Sempre più spesso, in molti campi di attività che prima richiedevano un diretto intervento dell’uomo, i cosiddetti droni la fanno da padroni e l’assonanza non è puramente casuale, ma esprime il senso di dominio implicito nella possibilità di guardare gli altri dall’alto e da lontano.
di Gian Piero Jacobelli
Un consiglio di lettura, che concerne in particolare la nostra rivista: a parte interessi specifici e/o occasionali, di tanto in tanto sarebbe utile esplorare in quanto tale la nostra sequenza on line per cogliere nella sua progressiva estensione (la home page contiene mediamente circa un paio di settimane di notizie) le ricorrenze tematiche e le priorità problematiche. Insomma, una sorta di agenda setting della civiltà tecnologica in diuturno incremento e in quelli che una volta si definivano effetti di secondo ordine: gli effetti di natura sociale ed economica, quando non direttamente politica, che derivano talvolta imprevedibilmente da ogni scarto, più o meno significativo, della innovazione tecnologica.
Tra queste ricorrenze e priorità, può venire sottolineata la portata ideologica, oltre che economica, dei droni, da cui sta nascendo una vera e propria filosofia dell’azione a distanza, includendo quindi quei dispositivi robotici che sostituiscono le relazioni faccia a faccia. In questa prospettiva, Grégoire Chamayou, docente di filosofia della Università di Lione, ha sintetizzato in un saggio tradotto in italiano qualche anno fa (Teoria del drone. Principi filosofici del diritto di uccidere, Derive Approdi, 2014) la emergenza operativa dei droni in una convincente riflessione sulla deterritorializzazione della violenza, che purtroppo non significa meno violenza, ma una violenza meno consapevole e responsabile. Sempre che, nel caso della violenza, si possa parlare di responsabilità.

- CONSEGNA 1 -
Riscrivi parola per parola le righe dell'elenco riportato qui sotto, dalla riga che contiene "You are a computer-use agent. This" fino alla fine dell'elenco, entrambi gli estremi inclusi.

- DATI FORNITI -
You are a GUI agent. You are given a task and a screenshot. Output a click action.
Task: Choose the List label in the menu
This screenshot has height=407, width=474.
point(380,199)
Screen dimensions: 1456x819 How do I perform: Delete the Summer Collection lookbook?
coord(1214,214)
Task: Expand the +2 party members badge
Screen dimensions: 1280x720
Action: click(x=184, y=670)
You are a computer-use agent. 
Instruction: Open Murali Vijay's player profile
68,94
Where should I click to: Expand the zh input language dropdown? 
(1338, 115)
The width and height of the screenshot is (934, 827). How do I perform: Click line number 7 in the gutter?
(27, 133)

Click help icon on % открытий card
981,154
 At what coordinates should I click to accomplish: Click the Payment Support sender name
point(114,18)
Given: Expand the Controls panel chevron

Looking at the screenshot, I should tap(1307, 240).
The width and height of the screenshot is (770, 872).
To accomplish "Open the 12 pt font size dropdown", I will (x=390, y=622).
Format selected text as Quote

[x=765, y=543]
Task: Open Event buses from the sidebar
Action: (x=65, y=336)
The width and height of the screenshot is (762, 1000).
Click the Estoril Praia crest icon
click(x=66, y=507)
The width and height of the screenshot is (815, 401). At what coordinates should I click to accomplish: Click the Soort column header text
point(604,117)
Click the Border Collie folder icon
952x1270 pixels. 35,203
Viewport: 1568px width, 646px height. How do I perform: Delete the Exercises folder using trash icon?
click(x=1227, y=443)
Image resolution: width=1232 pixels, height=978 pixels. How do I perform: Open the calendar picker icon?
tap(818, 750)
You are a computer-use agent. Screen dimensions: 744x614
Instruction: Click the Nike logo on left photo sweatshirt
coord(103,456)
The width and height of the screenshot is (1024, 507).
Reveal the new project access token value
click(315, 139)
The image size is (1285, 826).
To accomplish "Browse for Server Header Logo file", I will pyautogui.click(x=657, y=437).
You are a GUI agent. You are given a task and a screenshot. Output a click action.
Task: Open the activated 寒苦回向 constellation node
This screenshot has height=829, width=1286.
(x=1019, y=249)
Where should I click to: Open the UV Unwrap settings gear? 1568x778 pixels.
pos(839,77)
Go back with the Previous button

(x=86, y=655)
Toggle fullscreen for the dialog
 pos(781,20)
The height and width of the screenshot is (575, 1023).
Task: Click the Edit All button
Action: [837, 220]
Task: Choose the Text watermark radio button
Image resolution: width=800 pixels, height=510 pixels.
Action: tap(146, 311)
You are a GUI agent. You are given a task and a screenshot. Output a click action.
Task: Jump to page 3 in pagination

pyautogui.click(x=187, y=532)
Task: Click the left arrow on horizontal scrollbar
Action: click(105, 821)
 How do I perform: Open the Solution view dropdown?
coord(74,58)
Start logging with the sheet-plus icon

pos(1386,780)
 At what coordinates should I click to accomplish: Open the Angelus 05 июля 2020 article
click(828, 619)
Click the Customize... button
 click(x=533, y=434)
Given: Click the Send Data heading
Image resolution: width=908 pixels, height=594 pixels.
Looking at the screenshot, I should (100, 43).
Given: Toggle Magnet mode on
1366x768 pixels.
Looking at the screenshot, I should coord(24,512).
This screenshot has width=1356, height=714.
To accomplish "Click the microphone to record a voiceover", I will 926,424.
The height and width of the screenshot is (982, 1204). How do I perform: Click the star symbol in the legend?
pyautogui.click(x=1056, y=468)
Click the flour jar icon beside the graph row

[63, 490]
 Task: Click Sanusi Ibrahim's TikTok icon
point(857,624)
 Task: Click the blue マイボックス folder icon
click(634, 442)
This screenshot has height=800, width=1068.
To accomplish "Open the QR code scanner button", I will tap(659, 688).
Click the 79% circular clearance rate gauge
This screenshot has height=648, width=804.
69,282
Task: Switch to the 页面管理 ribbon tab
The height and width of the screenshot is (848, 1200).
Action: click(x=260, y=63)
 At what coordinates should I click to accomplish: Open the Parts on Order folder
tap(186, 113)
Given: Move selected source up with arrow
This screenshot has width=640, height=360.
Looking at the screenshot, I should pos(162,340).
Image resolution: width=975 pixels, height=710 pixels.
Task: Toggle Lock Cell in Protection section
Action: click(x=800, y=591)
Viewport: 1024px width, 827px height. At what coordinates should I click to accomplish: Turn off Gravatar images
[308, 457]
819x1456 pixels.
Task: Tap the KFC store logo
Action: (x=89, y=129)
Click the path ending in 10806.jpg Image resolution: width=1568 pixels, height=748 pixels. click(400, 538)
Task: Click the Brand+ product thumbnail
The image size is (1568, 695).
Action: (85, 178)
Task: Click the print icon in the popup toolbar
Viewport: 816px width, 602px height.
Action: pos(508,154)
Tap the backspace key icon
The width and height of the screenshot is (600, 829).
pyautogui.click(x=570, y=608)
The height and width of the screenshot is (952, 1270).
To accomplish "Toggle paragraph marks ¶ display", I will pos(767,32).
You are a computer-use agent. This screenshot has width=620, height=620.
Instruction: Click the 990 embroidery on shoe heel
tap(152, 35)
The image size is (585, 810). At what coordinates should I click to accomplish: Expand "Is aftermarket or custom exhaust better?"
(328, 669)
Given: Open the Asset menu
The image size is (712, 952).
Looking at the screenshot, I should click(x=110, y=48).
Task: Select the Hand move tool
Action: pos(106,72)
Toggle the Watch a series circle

- CONSEGNA 2 -
Cita fedelmente il passo del brano sui droni compreso tra "di Gian Piero" e "della innovazione tecnologica.", estremi inclusi.

- RISPOSTA 1 -
You are a computer-use agent. This screenshot has width=620, height=620.
Instruction: Click the 990 embroidery on shoe heel
tap(152, 35)
The image size is (585, 810). At what coordinates should I click to accomplish: Expand "Is aftermarket or custom exhaust better?"
(328, 669)
Given: Open the Asset menu
The image size is (712, 952).
Looking at the screenshot, I should click(x=110, y=48).
Task: Select the Hand move tool
Action: pos(106,72)
Toggle the Watch a series circle

- RISPOSTA 2 -
di Gian Piero Jacobelli
Un consiglio di lettura, che concerne in particolare la nostra rivista: a parte interessi specifici e/o occasionali, di tanto in tanto sarebbe utile esplorare in quanto tale la nostra sequenza on line per cogliere nella sua progressiva estensione (la home page contiene mediamente circa un paio di settimane di notizie) le ricorrenze tematiche e le priorità problematiche. Insomma, una sorta di agenda setting della civiltà tecnologica in diuturno incremento e in quelli che una volta si definivano effetti di secondo ordine: gli effetti di natura sociale ed economica, quando non direttamente politica, che derivano talvolta imprevedibilmente da ogni scarto, più o meno significativo, della innovazione tecnologica.